Instructions:
1) In the LinguaCafe issue thread about a blank Japanese lemma, what issue number is given for the known problem with Japanese readings?
2) In the LinguaCafe issue thread about a blank Japanese lemma, list each part of the subtitle excerpt that etherealite pastes "In context."
3) Resume the LinguaCafe issue thread about a blank Japanese lemma, picking up after its final comment.

LinguaCafe icon indicating copy to clipboard operation
LinguaCafe copied to clipboard

For Japanese, bug where lemma is blank for word, word reading is off.

Open etherealite opened this issue 1 year ago • 7 comments

Woops, found another one.

image

Looks like this may have been parsed correctly but the lemma reading and word readings got crossed together or something. Lemma is empty. image

etherealite avatar Apr 30 '24 17:04 etherealite

That's an interesting one. Can you please copy paste this word here?

simjanos-dev avatar Apr 30 '24 17:04 simjanos-dev

Sure thing, I have it right here from the raw file.

過ごせる

In context.

9
00:00:44,060 --> 00:00:52,000
もうそういう人は、僕が頑張って働くからこそ、日本ではゴールデンウィークを過ごせる人がいっぱいいるんだ。

etherealite avatar Apr 30 '24 17:04 etherealite

Just a note. There's a known japanese issue with readings: #120.

simjanos-dev avatar Apr 30 '24 17:04 simjanos-dev

That's a weird one. I deleted that single word from my database(don't do this on your production db), imported it again, and it is correct. I'll investigate this more in the future with a fresh database and I'll use the subtitle file to test it. Please comment here if you find multiple of this. I used Japanese, but haven't seen this problem before, or just haven't noticed because it's rare.

I also realized that I know this word, I just haven't been reading for a long time. :(

simjanos-dev avatar Apr 30 '24 17:04 simjanos-dev

Hey, I'm super impressed that you can keep up more than one language at a time. I hope I don't forget as well lol.

Supplied data:
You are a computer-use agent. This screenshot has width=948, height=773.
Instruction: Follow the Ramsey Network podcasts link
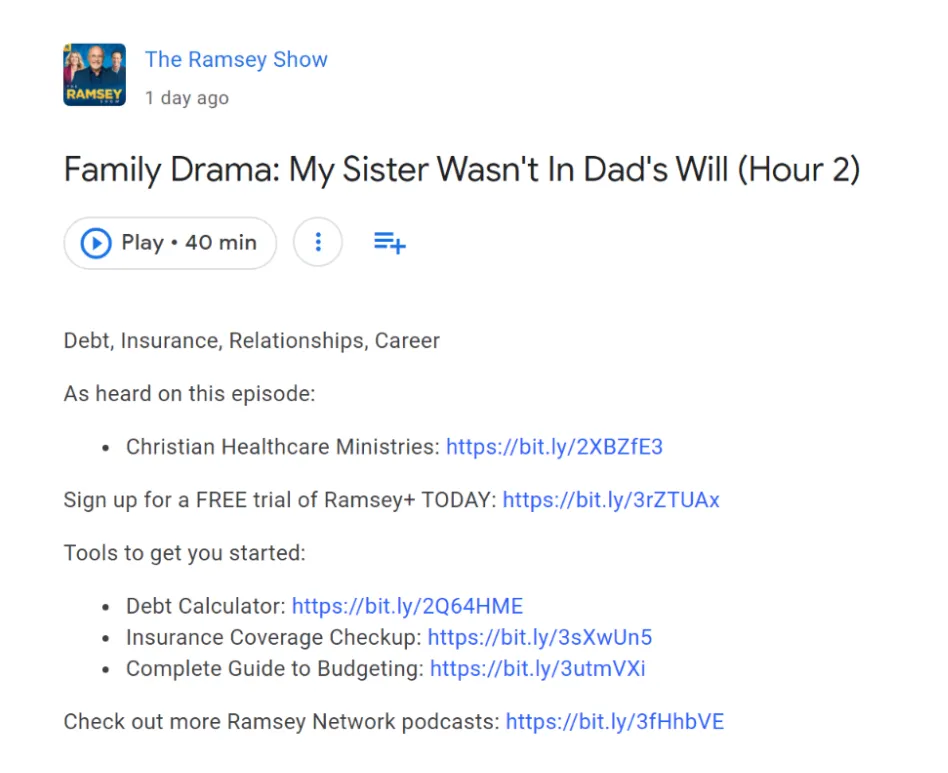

Responses to the tasks:
1) #120

2)
- The cue number: 9
- The timecode: 00:00:44,060 --> 00:00:52,000
- The sentence: もうそういう人は、僕が頑張って働くからこそ、日本ではゴールデンウィークを過ごせる人がいっぱいいるんだ。

3)
You remember this thought right? 助けてくれてありがとう!

etherealite avatar Apr 30 '24 18:04 etherealite

Hey, I'm super impressed that you can keep up more than one language at a time.

I'm not sure what you mean, I only learn Japanese.

You remember this thought right? 助けてくれてありがとう!

Yes, I do!

simjanos-dev avatar Apr 30 '24 19:04 simjanos-dev

Sorry, but I cannot replicate this. This is what I see when I use an empty database, create an .srt file from your example, and import it as a subtitle:

ghissue

It is possible that it was imported from an other source first, and the inaccurate reading was generated there.

Are there maybe other words where you have kanji in your reading field? Or did you maybe use vocabulary import?

simjanos-dev avatar May 15 '24 16:05 simjanos-dev

That's alright, thanks for giving it a shot. I haven't had anything like this happen since, so I can't be of much help.

I'll be sure and report if I find this behavior again. You can close the issue.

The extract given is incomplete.